▶ _Given problem_
Copy the lines starting at the one containing "Open the Ustawienia tab" and ending at the one containing "click(x=709, y=40)", and leave the pictures out.

▶ _Records for the task_

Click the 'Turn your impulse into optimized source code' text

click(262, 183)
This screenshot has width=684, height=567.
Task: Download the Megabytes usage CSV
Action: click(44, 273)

...

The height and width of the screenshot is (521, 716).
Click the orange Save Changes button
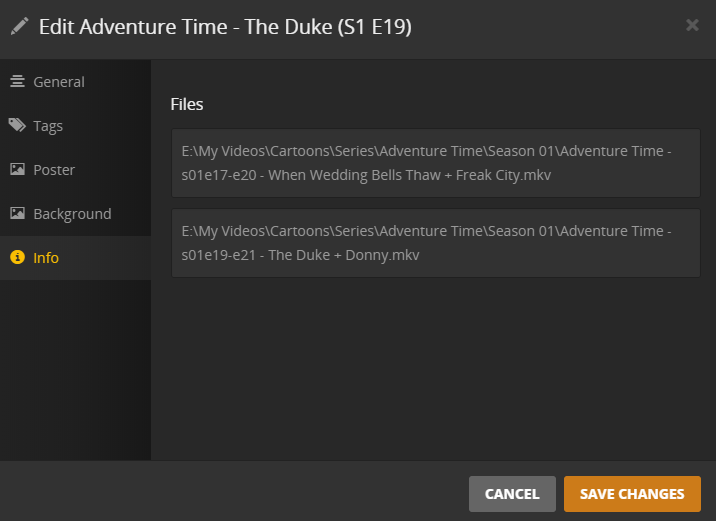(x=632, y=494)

...

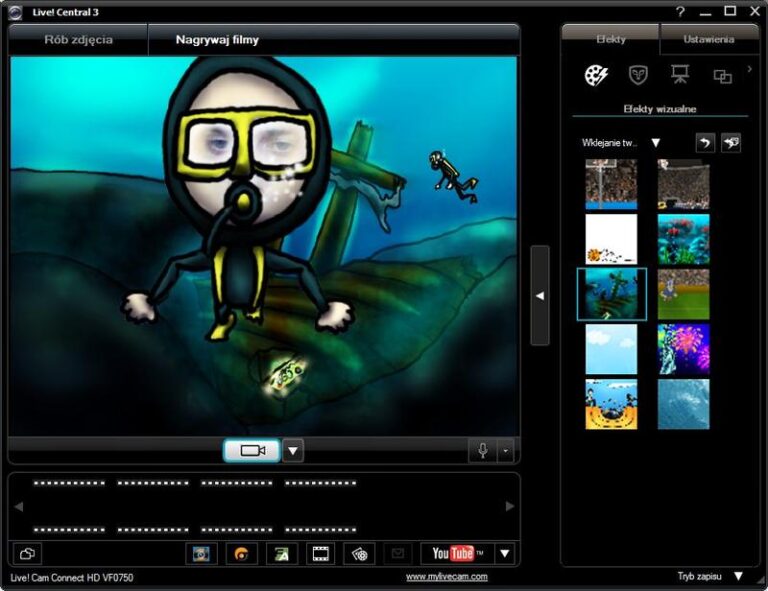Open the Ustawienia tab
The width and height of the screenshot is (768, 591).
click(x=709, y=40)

▶ _Result_
Open the Ustawienia tab
The width and height of the screenshot is (768, 591).
click(x=709, y=40)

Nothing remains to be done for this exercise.